As many imitators as the whole NWOBHM scene as, there’s a reason the original acts are still seen as the best. Few bands can combine that energy, catchiness and ability to make you smile. It’s not big, clever, or anything we haven’t heard a thousand times elsewhere, but ExtermiNation is a simple and enjoyable slice of good time rock that harks back to metal’s heyday.
Tommy Victor (Danzig/Ministry) is at it again with his industrial/thrash outfit known as Prong. The newest release from the 3-piece is entitled Ruining Lives (Steamhammer/SPV), but I wouldn’t say my life is ruined since listening to this album. I have never had the opportunity to listen to Prong up until this point, but I was pleasantly surprised at all of the elements that Prong attack their listeners with. Industrial guitar tones, punk/thrash drum beats, the occasional break down, and the uniqueness behind Tommy’s voice were all present on this album and jive really well together.

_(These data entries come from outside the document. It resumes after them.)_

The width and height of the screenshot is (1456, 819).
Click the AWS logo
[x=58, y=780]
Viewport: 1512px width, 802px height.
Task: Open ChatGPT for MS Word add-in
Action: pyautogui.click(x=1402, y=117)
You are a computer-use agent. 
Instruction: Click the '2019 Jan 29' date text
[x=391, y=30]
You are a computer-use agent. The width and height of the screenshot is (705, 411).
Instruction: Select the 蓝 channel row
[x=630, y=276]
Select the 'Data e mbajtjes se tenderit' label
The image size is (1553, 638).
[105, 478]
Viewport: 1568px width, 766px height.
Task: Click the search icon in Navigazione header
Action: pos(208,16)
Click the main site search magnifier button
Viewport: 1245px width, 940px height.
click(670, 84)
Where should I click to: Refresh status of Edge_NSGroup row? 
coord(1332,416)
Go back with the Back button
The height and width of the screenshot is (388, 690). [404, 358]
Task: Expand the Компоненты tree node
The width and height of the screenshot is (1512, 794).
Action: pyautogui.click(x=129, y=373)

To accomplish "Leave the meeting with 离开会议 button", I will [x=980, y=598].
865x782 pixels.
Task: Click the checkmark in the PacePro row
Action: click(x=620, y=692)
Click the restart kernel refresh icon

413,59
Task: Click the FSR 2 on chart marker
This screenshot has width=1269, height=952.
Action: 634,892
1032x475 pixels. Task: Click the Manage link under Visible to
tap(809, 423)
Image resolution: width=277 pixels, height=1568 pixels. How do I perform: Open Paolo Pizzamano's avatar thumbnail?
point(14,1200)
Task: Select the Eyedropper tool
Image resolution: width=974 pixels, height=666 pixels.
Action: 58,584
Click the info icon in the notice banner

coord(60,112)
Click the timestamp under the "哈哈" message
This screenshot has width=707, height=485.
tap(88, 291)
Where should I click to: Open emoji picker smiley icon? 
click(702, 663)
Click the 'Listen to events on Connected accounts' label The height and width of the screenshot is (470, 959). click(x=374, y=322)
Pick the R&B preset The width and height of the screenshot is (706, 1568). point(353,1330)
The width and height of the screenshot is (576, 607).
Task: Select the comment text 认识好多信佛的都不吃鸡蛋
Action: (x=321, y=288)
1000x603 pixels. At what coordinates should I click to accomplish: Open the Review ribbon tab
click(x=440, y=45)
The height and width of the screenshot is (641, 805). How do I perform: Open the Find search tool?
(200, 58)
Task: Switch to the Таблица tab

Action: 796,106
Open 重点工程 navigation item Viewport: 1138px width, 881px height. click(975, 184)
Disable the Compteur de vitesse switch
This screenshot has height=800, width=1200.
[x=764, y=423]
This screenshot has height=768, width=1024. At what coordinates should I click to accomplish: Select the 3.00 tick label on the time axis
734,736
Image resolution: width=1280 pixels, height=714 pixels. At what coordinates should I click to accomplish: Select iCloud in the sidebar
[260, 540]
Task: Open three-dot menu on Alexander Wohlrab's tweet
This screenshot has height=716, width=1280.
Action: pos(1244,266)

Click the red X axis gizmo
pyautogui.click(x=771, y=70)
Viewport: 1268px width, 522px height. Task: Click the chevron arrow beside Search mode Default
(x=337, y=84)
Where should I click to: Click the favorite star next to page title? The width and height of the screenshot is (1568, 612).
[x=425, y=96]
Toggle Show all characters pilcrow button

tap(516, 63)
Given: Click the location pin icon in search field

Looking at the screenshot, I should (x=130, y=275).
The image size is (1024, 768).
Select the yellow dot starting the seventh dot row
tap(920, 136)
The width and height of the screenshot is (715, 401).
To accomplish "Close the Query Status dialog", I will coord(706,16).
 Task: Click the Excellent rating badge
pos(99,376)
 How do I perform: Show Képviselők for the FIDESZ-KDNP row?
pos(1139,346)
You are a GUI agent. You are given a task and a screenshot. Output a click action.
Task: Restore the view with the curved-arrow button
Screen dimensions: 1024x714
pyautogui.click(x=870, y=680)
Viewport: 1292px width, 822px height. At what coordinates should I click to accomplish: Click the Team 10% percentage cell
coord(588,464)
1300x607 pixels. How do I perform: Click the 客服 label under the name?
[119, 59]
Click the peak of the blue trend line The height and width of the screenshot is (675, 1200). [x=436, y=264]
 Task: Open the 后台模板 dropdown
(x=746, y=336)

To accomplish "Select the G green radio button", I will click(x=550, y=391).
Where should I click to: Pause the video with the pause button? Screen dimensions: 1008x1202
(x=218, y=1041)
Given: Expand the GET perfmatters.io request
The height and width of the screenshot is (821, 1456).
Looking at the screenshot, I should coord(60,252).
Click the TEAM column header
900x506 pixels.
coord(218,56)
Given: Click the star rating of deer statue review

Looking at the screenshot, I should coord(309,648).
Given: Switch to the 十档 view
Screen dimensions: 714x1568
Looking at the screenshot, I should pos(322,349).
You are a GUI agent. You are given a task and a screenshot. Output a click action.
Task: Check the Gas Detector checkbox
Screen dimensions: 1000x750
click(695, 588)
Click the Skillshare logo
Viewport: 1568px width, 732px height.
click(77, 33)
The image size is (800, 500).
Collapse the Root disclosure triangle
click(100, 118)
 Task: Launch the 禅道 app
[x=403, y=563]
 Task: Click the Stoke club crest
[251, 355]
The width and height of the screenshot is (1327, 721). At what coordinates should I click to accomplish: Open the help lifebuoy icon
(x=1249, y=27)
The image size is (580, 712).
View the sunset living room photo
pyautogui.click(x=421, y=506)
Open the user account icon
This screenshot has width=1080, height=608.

For my first time listening to Prong I would say overall it was a positive experience and I will be digging for more as soon as I can. Having said that, I felt like the first four tracks were missing something that make them memorable to me. Maybe it was because the songs were not as aggressive as I had hoped. Perhaps the breakdowns seemed a little too forced and just put in to kill time. My philosophy, however, is to keep moving forward with the album and stay engaged with it. This time, I would say it worked out. From the album title track on through to the closing seconds of ‘Limitations and Validations’ I was head banging more and really digging the grooves that were being presented. The breakdowns, when they did occur, felt right. The aggression factor certainly increased exponentially as well where the guitars seemed to come alive and take a stranglehold on each track. Most importantly, these tracks became memorable, which is arguably the most important characteristic a song can have in this day in age where you can purchase single songs off of applications such as iTunes. Personally, I will buy and listen to a full album and listen to it front to back as intended so I can get the full feeling from the artists who wrote and recorded it. In other words, I buy a whole painting with a frame, not just a chunk of the painting that has some happy trees in it and ignore the beautiful mountains in the background. So to shift gears back to Prong, I would say my favorites off of this album were ‘Ruining Lives’, ‘Absence of Light’ , ‘Self Will Run Riot’, and ‘Limitations and Validations.’
The best part of finally getting to listen to Prong, was to listen to all the little bits and pieces that reminded me of other bands/artists who cite Tommy as an influence. Burton C. Bell from Fear Factory, Jonathan Davis from Korn, and even Trent Reznor of Nine Inch Nails all seem to utilize small pieces of Tommy’s work and it is even clearly seen off of Ruining Lives today. It is safe to say that Prong is not only a very important piece of the extreme musical world of today, but Tommy and company can still hang with the best as they have proved here on their latest.